Are they all guilty ?...What about the part of the verse that talks about or excusing regarding their conscience ?.....Christianty did not reach America untill the 16th century. Before that the Indians had no chance of hearing about Jesus Christ . How was they saved ?
Everyone who has ever lived anywhere... Guilty. We are all guilty of sin.
"for all have sinned and fall short of the glory of God," (Romans 3:23)
Only those thay God chose before the foundation of the world, "the elect", will be saved. And they are a very few.
The vast majority of people who have ever lived will be in hell.
"Enter through the narrow gate; for the gate is wide and the way is broad that leads to destruction, and there are many who enter through it. For the gate is small and the way is narrow that leads to life, and there are few who find it." (Mathew 7:13-14)
How can a guilty sinner escape judgment unless he has given his allegiance completely to Christ who paid his penalty? Otherwise he has a penalty to face that there is no escaping.
But I see a slight chance for a very few people who never knew Christ to have been saved... if they searched for God with all their heart:
"You will seek Me and find Me when you search for Me with all your heart." (Jeremiah 29:13)
&
"For He says to Moses, "I will have mercy on whom I have mercy , and I will have compassion on whom I have compassion ."
(Romans 9:15)
But I personally have no problem with God sending everyone to hell who never knew Christ.

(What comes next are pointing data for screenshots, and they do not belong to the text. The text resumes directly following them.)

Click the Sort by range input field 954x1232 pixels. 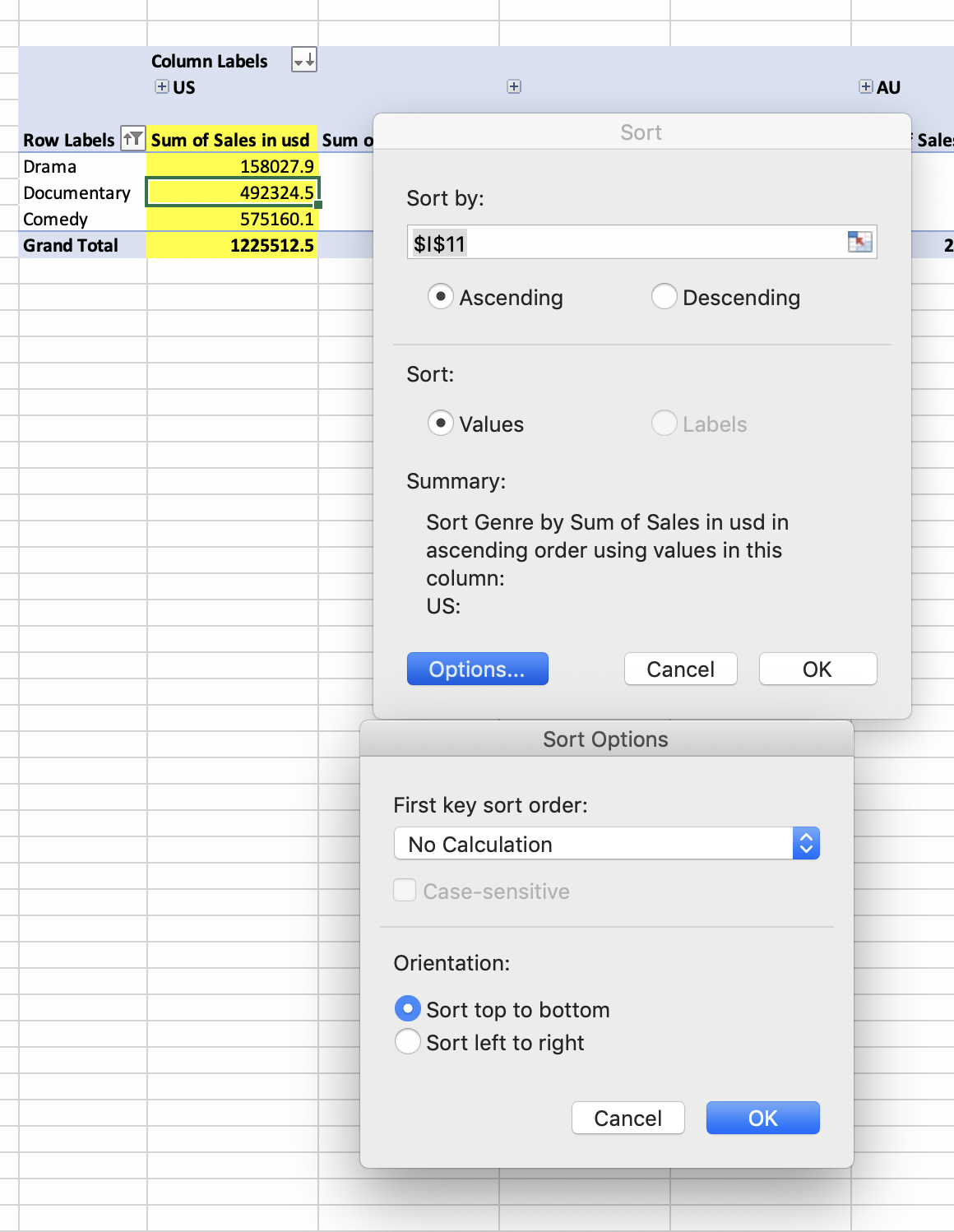(x=625, y=243)
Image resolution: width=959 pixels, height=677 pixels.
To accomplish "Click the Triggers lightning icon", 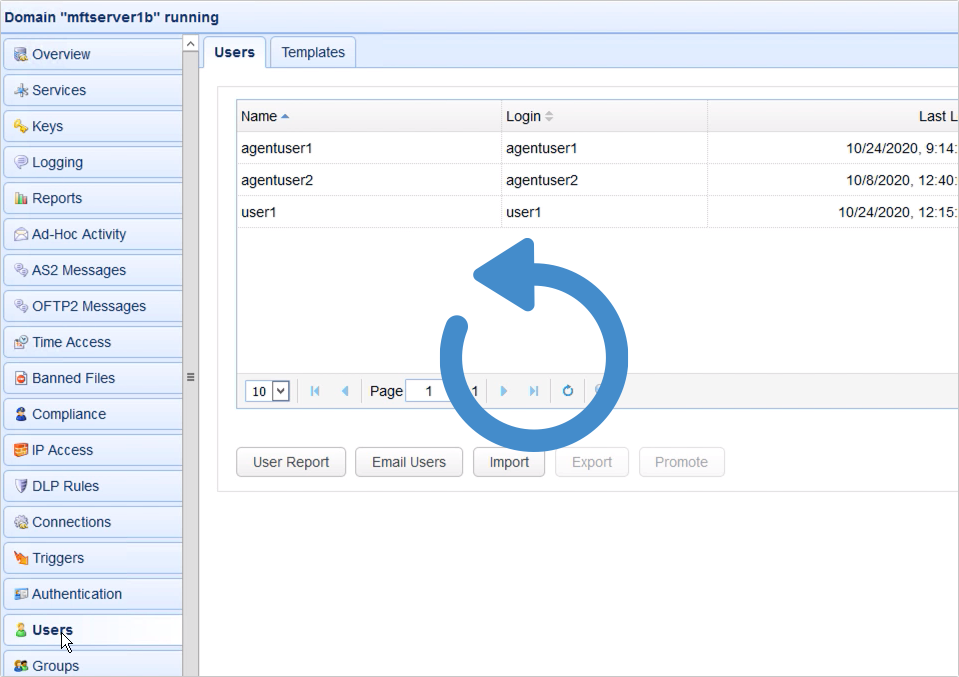I will point(22,557).
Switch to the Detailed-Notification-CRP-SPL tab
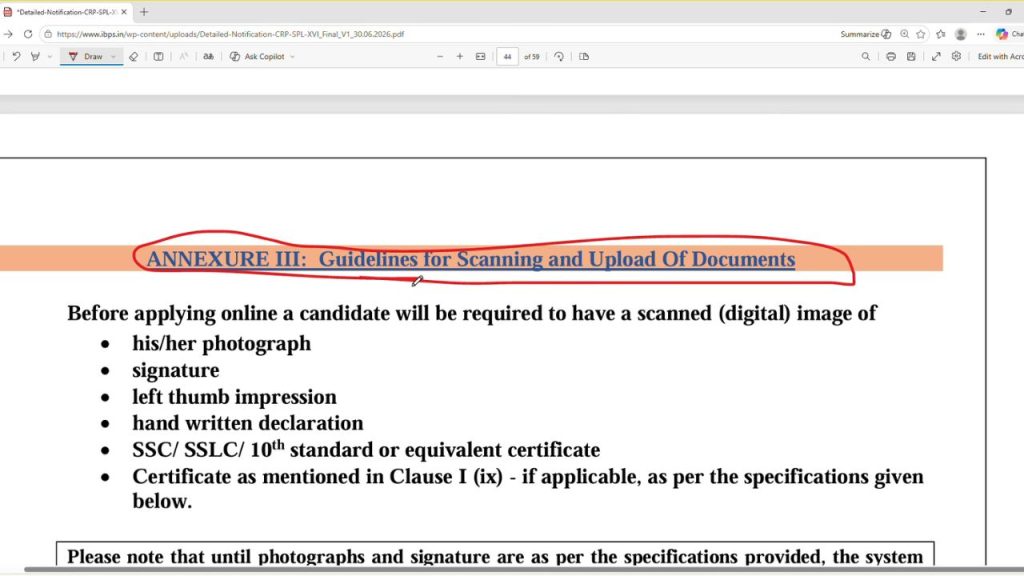Viewport: 1024px width, 576px height. [x=65, y=12]
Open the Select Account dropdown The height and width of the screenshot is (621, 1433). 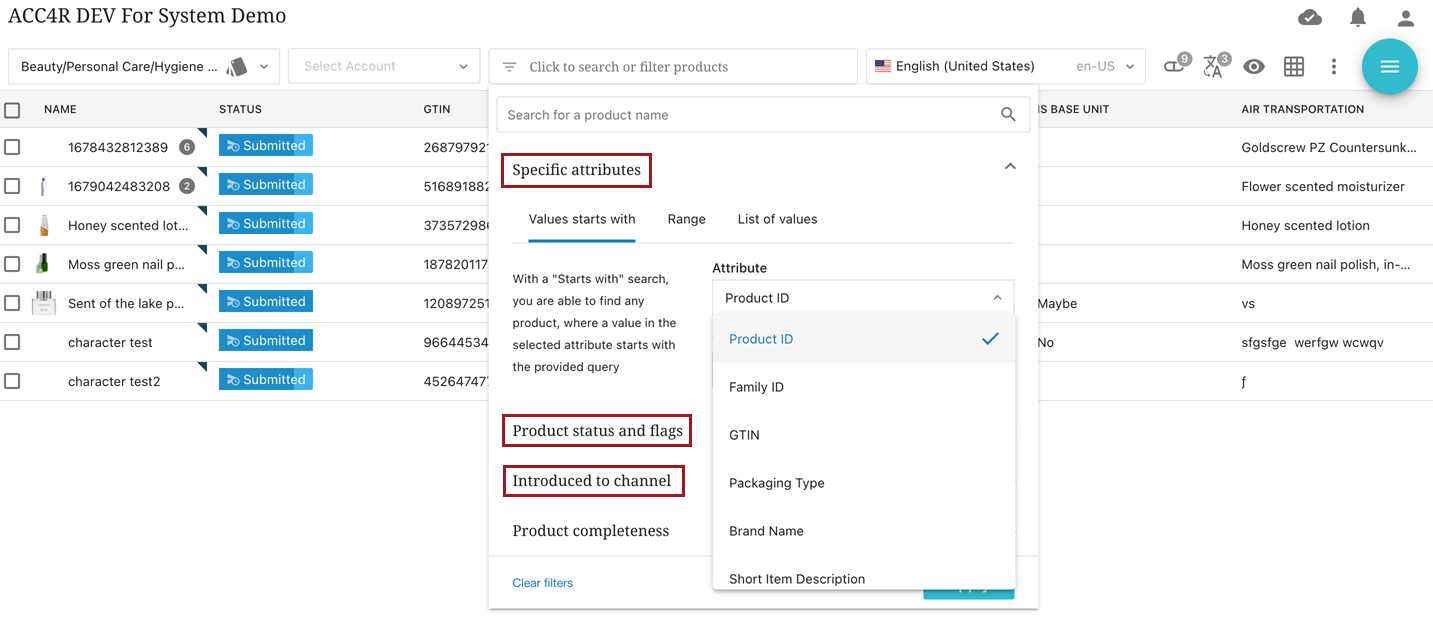383,66
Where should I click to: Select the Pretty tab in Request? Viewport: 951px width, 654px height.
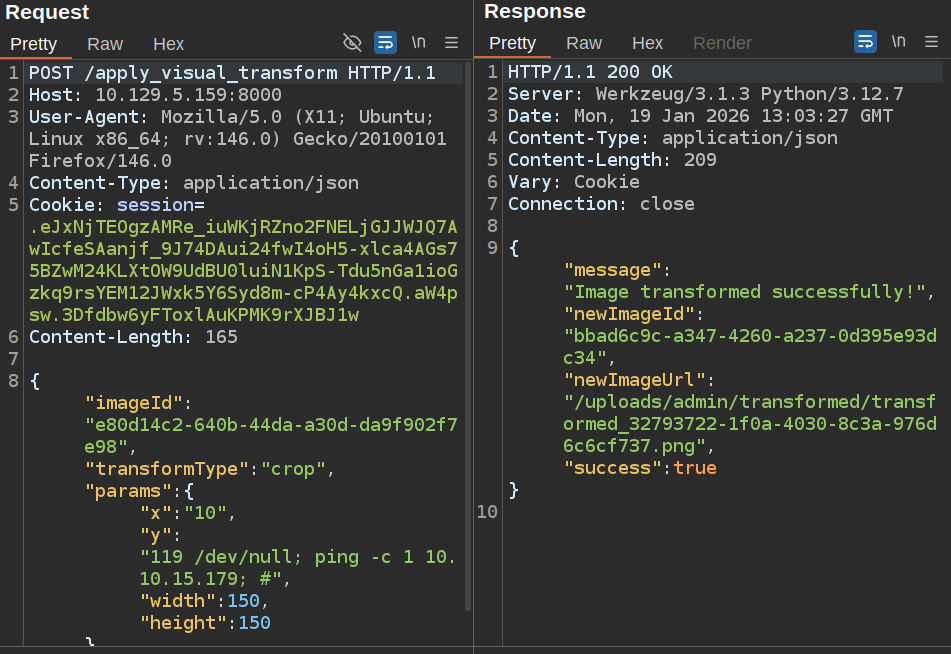34,43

"For He says to Moses, "I will have mercy on whom I have mercy , and I will have compassion on whom I have compassion ." For the Scripture says to Pharaoh, "F or this very purpose I raised you up , to demonstrate M y power in you , and that M y name might be proclaimed throughout the whole earth ." So then He has mercy on whom He desires, and He hardens whom He desires. You will say to me then, "Why does He still find fault? For who resists His will?" On the contrary, who are you, O man, who answers back to God? The thing molded will not say to the molder, "Why did you make me like this," will it? Or does not the potter have a right over the clay, to make from the same lump one vessel for honorable use and another for common use? What if God, although willing to demonstrate His wrath and to make His power known, endured with much patience vessels of wrath prepared for destruction? And He did so to make known the riches of His glory upon vessels of mercy, which He prepared beforehand for glory, even us, whom He also called, not from among Jews only, but also from among Gentiles."